DATA SUPPLIED Block Start

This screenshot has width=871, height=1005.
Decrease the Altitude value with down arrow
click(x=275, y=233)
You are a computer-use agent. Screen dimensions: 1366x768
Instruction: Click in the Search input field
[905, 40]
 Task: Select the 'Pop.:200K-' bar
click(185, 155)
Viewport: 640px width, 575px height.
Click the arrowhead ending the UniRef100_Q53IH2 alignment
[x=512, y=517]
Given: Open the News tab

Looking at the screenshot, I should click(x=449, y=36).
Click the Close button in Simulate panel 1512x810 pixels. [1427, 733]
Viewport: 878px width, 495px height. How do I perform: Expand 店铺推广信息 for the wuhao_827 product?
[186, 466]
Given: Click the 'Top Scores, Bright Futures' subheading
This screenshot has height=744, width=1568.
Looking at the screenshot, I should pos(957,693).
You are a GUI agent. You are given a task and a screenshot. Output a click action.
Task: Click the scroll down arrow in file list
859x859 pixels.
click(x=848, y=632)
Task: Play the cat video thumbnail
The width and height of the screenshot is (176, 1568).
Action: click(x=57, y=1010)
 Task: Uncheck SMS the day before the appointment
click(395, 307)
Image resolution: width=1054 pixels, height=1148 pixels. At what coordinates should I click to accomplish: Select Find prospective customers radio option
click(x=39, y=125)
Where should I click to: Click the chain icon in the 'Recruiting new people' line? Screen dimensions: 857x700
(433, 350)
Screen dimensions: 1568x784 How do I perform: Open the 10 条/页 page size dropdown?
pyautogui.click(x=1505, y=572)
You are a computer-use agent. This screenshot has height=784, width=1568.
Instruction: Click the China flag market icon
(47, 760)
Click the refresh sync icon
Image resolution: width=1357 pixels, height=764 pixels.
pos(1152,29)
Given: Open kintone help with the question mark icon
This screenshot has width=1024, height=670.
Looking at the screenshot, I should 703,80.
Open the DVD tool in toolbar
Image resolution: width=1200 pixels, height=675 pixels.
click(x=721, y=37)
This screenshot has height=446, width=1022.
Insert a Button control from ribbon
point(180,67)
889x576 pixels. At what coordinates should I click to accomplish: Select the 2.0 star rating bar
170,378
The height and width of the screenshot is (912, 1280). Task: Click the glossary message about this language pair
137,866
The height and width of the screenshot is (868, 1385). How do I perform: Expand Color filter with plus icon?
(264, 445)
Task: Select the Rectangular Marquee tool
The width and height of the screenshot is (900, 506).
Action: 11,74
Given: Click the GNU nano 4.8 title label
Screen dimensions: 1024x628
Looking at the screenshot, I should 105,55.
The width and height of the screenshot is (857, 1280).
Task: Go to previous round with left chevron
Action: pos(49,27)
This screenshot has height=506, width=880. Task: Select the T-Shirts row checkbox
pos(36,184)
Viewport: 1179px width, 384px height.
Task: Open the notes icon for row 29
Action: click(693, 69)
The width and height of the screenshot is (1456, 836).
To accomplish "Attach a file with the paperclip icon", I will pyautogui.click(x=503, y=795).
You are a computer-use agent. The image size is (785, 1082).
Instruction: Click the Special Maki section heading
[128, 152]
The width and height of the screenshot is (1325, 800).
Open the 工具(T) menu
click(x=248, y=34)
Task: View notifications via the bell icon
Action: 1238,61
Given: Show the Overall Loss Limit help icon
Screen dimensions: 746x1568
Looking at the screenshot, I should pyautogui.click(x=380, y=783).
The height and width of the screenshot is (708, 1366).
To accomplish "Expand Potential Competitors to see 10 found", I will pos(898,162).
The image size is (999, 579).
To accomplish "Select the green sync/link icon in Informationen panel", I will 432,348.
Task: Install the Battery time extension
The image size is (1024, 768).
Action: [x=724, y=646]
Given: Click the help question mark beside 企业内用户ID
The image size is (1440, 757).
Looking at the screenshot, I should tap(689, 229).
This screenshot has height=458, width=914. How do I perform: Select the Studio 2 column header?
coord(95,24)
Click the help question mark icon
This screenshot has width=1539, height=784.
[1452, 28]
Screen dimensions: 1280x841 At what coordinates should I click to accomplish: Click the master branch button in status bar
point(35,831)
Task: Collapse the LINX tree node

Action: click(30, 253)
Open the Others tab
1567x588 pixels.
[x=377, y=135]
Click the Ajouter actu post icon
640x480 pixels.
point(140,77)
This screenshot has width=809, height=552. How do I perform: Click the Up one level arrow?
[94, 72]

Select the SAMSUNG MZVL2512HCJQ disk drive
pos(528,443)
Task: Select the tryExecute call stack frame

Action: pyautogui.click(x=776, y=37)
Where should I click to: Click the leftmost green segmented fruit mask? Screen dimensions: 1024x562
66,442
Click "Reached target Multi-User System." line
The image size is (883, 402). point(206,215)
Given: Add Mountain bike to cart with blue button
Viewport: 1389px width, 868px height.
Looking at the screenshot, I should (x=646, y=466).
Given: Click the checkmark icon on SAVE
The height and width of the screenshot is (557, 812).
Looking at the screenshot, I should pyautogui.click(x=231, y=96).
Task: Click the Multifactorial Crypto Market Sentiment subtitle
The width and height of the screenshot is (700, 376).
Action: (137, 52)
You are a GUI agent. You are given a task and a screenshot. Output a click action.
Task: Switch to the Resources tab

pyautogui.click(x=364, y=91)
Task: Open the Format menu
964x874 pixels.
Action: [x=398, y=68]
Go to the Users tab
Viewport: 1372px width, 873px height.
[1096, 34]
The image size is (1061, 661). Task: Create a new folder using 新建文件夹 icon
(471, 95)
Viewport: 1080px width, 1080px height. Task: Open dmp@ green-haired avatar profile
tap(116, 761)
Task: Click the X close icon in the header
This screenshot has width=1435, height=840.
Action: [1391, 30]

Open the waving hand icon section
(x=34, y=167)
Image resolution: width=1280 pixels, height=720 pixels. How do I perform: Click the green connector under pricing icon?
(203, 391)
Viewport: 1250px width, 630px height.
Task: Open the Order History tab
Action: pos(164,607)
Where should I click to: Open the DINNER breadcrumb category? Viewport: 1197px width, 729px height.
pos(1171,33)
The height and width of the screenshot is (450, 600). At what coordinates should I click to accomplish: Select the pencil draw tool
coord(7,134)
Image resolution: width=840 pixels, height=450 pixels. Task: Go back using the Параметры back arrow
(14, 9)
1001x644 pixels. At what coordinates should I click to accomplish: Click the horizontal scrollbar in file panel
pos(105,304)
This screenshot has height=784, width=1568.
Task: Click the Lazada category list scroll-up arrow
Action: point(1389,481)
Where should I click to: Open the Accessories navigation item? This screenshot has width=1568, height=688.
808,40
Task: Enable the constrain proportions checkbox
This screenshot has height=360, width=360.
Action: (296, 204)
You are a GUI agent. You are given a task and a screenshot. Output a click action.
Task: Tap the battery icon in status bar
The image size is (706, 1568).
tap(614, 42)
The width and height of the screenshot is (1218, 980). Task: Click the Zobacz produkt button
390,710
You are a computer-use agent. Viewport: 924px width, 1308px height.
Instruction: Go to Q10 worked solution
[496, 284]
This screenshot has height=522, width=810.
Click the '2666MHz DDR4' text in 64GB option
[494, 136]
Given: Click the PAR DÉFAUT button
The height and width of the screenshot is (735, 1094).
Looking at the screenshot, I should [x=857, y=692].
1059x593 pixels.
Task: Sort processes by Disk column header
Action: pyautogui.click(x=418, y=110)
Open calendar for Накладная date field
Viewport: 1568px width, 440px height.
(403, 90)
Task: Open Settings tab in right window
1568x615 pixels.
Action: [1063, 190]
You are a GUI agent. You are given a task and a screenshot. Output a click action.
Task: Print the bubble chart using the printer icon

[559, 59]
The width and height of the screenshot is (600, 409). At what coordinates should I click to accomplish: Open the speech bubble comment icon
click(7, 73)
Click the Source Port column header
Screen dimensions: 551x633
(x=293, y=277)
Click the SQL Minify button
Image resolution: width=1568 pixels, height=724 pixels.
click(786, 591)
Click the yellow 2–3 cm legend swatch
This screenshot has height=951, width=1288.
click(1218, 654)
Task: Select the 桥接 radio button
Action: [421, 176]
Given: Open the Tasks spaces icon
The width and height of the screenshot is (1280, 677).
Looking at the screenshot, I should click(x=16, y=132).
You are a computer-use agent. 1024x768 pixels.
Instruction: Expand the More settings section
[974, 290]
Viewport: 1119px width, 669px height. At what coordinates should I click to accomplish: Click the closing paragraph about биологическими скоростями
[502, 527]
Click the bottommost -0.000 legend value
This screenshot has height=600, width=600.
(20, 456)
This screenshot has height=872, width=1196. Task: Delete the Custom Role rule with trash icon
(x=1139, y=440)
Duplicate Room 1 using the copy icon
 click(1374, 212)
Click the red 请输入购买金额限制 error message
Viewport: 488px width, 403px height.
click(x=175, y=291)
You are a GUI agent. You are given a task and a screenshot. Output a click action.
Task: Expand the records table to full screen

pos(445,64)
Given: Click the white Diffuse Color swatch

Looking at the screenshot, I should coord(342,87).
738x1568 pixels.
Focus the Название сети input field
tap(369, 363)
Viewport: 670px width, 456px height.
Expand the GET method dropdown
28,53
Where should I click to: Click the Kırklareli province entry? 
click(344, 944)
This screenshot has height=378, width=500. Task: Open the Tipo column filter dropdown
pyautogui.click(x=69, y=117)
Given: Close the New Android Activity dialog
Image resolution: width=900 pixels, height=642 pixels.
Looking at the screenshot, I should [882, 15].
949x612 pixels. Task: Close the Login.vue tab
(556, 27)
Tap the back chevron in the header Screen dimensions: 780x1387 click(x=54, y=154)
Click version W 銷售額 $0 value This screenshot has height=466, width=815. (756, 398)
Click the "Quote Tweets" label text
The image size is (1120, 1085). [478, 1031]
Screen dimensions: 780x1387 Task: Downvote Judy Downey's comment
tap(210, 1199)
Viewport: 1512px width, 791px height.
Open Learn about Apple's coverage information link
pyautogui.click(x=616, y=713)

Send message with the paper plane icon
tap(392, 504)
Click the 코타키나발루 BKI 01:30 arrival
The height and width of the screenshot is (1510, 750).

DATA SUPPLIED Block End

- **WHAT NEEDS TO BE DONE**
Once you reach the line with "This screenshot has height=360, width=360." in the data above, copy it and every line after it exactly, up to and including the line with "You are a computer-use agent. 1024x768".

- **EXERCISE SOLUTION**
This screenshot has height=360, width=360.
Action: (296, 204)
You are a GUI agent. You are given a task and a screenshot. Output a click action.
Task: Tap the battery icon in status bar
The image size is (706, 1568).
tap(614, 42)
The width and height of the screenshot is (1218, 980). Task: Click the Zobacz produkt button
390,710
You are a computer-use agent. Viewport: 924px width, 1308px height.
Instruction: Go to Q10 worked solution
[496, 284]
This screenshot has height=522, width=810.
Click the '2666MHz DDR4' text in 64GB option
[494, 136]
Given: Click the PAR DÉFAUT button
The height and width of the screenshot is (735, 1094).
Looking at the screenshot, I should [x=857, y=692].
1059x593 pixels.
Task: Sort processes by Disk column header
Action: pyautogui.click(x=418, y=110)
Open calendar for Накладная date field
Viewport: 1568px width, 440px height.
(403, 90)
Task: Open Settings tab in right window
1568x615 pixels.
Action: [1063, 190]
You are a GUI agent. You are given a task and a screenshot. Output a click action.
Task: Print the bubble chart using the printer icon

[559, 59]
The width and height of the screenshot is (600, 409). At what coordinates should I click to accomplish: Open the speech bubble comment icon
click(7, 73)
Click the Source Port column header
Screen dimensions: 551x633
(x=293, y=277)
Click the SQL Minify button
Image resolution: width=1568 pixels, height=724 pixels.
click(786, 591)
Click the yellow 2–3 cm legend swatch
This screenshot has height=951, width=1288.
click(1218, 654)
Task: Select the 桥接 radio button
Action: [421, 176]
Given: Open the Tasks spaces icon
The width and height of the screenshot is (1280, 677).
Looking at the screenshot, I should click(x=16, y=132).
You are a computer-use agent. 1024x768 pixels.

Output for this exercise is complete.